*Dataset extract*
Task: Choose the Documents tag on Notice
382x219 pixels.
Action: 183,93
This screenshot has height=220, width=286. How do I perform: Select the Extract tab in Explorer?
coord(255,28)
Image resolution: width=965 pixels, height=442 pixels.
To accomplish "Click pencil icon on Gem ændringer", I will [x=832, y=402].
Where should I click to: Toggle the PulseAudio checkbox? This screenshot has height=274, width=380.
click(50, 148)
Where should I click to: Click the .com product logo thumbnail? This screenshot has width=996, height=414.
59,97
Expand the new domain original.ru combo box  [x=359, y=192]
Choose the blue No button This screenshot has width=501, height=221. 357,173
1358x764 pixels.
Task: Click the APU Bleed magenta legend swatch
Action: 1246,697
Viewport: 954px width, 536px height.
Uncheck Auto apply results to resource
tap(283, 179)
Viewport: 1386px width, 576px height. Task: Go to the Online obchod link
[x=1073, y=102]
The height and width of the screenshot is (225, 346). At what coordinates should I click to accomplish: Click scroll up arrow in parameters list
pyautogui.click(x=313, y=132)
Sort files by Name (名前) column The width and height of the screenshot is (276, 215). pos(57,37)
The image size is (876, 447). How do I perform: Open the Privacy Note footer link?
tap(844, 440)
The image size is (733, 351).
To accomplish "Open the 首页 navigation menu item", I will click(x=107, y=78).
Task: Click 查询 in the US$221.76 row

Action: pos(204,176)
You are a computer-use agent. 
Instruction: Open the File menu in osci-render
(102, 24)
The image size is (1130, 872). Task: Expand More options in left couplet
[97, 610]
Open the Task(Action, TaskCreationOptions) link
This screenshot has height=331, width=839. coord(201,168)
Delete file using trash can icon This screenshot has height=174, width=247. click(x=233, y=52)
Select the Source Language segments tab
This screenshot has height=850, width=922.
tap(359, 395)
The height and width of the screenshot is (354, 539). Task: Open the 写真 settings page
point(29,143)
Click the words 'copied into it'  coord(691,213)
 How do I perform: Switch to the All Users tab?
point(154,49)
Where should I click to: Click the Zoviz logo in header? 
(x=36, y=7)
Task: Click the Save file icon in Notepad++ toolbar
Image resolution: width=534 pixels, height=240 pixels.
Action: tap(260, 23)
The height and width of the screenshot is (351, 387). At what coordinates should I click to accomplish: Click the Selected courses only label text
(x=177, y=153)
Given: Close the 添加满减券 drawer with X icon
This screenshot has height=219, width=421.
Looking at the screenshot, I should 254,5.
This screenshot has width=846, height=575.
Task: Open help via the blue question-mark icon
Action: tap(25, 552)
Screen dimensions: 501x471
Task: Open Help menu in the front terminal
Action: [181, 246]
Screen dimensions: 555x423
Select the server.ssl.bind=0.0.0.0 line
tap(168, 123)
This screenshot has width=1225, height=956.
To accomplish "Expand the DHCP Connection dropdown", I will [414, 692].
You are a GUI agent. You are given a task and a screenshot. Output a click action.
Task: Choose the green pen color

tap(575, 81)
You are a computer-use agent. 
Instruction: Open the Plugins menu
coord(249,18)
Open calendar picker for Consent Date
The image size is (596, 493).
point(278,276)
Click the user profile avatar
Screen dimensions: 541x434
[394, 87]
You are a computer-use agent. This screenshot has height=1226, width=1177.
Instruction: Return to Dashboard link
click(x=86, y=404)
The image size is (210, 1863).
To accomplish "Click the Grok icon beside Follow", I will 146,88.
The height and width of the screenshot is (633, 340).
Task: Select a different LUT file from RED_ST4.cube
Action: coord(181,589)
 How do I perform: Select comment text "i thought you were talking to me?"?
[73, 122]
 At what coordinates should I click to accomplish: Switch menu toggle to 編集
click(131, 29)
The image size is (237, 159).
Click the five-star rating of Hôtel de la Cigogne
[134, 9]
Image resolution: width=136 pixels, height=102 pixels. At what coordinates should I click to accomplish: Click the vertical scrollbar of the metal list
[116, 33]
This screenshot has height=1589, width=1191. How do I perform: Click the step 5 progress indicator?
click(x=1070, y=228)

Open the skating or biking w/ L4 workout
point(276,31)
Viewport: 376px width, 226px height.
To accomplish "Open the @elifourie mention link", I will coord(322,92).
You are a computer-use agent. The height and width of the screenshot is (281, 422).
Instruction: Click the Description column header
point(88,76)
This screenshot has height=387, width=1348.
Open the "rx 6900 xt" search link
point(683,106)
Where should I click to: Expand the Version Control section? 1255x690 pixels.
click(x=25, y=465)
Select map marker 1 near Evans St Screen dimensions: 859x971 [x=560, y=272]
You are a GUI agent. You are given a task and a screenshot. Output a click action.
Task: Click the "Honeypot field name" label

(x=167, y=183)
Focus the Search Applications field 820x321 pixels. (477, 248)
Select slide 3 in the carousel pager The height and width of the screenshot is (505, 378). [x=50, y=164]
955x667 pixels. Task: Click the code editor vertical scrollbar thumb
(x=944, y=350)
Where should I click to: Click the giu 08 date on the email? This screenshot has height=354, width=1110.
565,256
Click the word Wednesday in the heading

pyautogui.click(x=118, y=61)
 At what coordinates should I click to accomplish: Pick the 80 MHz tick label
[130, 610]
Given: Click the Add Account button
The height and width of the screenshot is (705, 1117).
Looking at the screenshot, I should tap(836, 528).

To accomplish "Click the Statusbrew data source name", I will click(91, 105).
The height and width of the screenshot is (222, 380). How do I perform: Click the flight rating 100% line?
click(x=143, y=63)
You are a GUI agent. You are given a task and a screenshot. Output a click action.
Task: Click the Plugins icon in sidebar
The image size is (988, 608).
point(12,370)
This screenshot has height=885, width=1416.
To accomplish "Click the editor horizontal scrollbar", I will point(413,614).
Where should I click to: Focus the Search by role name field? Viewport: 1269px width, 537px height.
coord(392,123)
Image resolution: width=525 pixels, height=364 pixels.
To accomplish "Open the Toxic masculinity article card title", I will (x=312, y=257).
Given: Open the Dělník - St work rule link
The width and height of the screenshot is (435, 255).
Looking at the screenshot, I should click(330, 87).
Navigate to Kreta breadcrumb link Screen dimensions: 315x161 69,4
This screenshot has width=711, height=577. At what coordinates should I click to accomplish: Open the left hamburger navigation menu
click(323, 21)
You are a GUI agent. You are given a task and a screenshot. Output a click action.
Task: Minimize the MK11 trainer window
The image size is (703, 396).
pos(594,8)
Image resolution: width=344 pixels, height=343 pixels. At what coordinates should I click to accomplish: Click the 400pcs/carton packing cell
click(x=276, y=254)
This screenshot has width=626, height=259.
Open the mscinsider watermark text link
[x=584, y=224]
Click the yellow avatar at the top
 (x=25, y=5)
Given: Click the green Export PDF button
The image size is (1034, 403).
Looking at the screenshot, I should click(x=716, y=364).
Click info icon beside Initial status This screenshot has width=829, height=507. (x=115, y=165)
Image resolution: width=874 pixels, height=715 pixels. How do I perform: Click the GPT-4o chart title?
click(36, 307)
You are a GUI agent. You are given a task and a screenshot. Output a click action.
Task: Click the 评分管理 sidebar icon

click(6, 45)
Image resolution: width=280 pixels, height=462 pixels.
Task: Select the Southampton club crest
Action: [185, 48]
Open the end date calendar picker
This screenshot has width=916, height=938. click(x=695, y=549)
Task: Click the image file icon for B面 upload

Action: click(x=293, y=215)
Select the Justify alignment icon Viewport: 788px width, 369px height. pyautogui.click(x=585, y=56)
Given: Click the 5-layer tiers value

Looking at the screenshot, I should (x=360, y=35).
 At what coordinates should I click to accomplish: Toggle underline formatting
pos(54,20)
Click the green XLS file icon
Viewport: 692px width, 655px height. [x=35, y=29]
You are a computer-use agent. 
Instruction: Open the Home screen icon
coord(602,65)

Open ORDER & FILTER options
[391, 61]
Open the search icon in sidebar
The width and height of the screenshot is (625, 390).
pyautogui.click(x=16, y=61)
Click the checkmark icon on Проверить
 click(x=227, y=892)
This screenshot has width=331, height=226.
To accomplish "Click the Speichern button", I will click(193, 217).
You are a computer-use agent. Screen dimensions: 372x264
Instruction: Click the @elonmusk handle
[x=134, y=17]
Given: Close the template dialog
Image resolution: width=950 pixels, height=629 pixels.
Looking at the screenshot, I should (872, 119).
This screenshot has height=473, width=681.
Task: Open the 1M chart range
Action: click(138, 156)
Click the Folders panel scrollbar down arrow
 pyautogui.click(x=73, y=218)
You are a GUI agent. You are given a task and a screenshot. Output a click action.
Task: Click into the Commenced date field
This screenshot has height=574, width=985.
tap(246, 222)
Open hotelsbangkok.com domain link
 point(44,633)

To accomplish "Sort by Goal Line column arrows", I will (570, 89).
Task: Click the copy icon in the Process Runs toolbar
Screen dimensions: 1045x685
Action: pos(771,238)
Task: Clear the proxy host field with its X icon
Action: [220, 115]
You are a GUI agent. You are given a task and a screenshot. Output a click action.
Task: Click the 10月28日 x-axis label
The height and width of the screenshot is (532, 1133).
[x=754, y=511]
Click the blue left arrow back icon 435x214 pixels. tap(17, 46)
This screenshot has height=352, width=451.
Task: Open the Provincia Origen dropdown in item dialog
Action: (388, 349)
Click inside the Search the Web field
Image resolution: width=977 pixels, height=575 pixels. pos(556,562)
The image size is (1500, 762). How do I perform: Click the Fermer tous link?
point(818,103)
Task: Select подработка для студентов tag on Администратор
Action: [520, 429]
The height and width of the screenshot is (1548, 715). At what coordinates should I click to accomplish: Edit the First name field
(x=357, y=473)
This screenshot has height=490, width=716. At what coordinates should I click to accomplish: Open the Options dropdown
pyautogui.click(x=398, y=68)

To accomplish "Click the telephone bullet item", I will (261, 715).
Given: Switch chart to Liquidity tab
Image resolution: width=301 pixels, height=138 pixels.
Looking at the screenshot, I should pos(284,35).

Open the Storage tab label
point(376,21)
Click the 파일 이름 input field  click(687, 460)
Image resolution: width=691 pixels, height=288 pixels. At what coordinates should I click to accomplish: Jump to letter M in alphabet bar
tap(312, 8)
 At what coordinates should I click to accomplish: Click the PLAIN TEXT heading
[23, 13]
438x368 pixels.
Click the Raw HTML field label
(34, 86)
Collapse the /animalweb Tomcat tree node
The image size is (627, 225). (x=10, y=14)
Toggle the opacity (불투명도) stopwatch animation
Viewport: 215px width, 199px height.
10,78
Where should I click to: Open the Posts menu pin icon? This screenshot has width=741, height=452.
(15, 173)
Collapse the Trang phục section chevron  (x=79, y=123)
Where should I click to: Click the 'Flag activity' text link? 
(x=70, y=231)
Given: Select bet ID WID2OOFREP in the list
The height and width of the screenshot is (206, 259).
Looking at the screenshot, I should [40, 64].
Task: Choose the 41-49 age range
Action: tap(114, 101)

*Goal of the exercise*
Give back exactly the lines of the listing above, starting with its first line and ending with the line that holds "The image size is (733, 351).".

*Answer to the problem*
Task: Choose the Documents tag on Notice
382x219 pixels.
Action: 183,93
This screenshot has height=220, width=286. How do I perform: Select the Extract tab in Explorer?
coord(255,28)
Image resolution: width=965 pixels, height=442 pixels.
To accomplish "Click pencil icon on Gem ændringer", I will [x=832, y=402].
Where should I click to: Toggle the PulseAudio checkbox? This screenshot has height=274, width=380.
click(50, 148)
Where should I click to: Click the .com product logo thumbnail? This screenshot has width=996, height=414.
59,97
Expand the new domain original.ru combo box  [x=359, y=192]
Choose the blue No button This screenshot has width=501, height=221. 357,173
1358x764 pixels.
Task: Click the APU Bleed magenta legend swatch
Action: 1246,697
Viewport: 954px width, 536px height.
Uncheck Auto apply results to resource
tap(283, 179)
Viewport: 1386px width, 576px height. Task: Go to the Online obchod link
[x=1073, y=102]
The height and width of the screenshot is (225, 346). At what coordinates should I click to accomplish: Click scroll up arrow in parameters list
pyautogui.click(x=313, y=132)
Sort files by Name (名前) column The width and height of the screenshot is (276, 215). pos(57,37)
The image size is (876, 447). How do I perform: Open the Privacy Note footer link?
tap(844, 440)
The image size is (733, 351).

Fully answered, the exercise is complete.